*** Available data

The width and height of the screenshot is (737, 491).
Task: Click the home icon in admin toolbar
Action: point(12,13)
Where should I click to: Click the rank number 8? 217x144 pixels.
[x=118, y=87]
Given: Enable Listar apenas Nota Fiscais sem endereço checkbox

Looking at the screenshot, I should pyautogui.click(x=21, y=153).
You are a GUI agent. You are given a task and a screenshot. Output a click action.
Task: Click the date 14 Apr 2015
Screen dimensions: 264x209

******
*** Available data

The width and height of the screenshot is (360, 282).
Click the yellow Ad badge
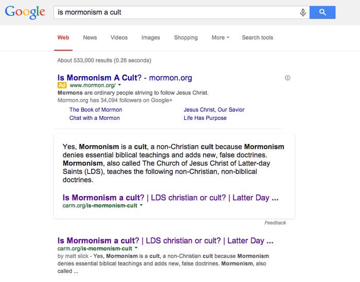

******

(Description of the task) In the material above, locate the line containing "Where should I" and the line containing "Screen dimensions: 264x209". Transcribe exactly those two lines and every line between them, and nothing more.

(Exercise output)
Where should I click to: Click the rank number 8? 217x144 pixels.
[x=118, y=87]
Given: Enable Listar apenas Nota Fiscais sem endereço checkbox

Looking at the screenshot, I should pyautogui.click(x=21, y=153).
You are a GUI agent. You are given a task and a screenshot. Output a click action.
Task: Click the date 14 Apr 2015
Screen dimensions: 264x209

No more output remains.